One limiting factor in running marathon distance races is our ability to store Glycogen. Because Glycogen is only stored in the muscles and liver, excess body fat reduces the percentage of muscle and therefore percentage of Glycogen that can be stored.

4 The flaws in this idea - losing fat

It is very hard to lose weight, and it is even harder to lose weight without losing muscle. I suspect that this is a bigger problem than any issues of VDOT/V̇O2max correlation. On the other hand, my personal experience is that losing weight does give a significant boost in performance.

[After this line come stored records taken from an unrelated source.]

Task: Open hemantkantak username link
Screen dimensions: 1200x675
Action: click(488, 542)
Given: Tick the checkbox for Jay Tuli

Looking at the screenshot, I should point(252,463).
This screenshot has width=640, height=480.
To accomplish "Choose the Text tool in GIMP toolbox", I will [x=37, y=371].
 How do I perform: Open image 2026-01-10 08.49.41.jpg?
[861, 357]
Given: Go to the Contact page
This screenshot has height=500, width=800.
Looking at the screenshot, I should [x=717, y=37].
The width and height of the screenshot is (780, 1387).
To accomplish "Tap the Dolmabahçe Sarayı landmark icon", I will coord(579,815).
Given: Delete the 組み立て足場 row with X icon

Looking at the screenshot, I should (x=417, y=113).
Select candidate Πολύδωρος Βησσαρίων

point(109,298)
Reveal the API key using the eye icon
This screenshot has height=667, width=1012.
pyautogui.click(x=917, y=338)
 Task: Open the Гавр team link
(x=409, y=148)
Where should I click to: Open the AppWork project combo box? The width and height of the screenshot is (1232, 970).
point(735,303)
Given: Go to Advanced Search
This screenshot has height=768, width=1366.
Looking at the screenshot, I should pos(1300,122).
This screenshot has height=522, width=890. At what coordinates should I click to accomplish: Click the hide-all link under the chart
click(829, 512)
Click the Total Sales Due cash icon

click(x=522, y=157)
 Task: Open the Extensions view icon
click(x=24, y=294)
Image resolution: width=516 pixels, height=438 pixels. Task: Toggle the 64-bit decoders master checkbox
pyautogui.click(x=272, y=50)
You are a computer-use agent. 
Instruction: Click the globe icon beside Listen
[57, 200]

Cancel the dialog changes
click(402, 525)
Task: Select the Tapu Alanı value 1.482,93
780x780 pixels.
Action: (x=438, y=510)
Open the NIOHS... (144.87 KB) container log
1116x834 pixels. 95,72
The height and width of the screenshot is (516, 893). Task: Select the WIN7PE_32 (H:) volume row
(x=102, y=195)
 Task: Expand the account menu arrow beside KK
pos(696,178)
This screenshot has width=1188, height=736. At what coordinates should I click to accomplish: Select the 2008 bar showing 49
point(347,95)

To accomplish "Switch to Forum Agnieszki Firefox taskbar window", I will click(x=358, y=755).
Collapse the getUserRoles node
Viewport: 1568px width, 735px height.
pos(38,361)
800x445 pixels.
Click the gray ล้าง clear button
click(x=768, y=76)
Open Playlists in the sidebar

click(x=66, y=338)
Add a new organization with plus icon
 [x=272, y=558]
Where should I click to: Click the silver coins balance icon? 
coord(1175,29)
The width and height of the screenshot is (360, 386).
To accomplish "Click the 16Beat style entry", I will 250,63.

5 The flaws in this idea - too thin to win

If you have 30% body fat, reducing it to 20% body fat, you will get a performance improvement. But if your body fat is already low, reducing it will just impair your health. Reducing your body fat too low is dangerous, as some body fat is essential to life. Concerns with body fat and body image can lead to eating disorders. These problems can come from reducing calorie intake to the point where the diet lacks essential nutrients. However, this can involve pathological dieting - laxative abuse, vomiting, skipping meals, etc. This is very serious. Be mindful of the possibility of eating problems in yourself and those you care about, and seek qualified help if needed.

6 Body fat as fuel

You might think that more body fat would help provide fuel on very long runs. However, one pound of fat provides about 3,500 calories, enough to fuel a runner for 35 miles, assuming no other fuel is used (eaten, Glycogen, etc).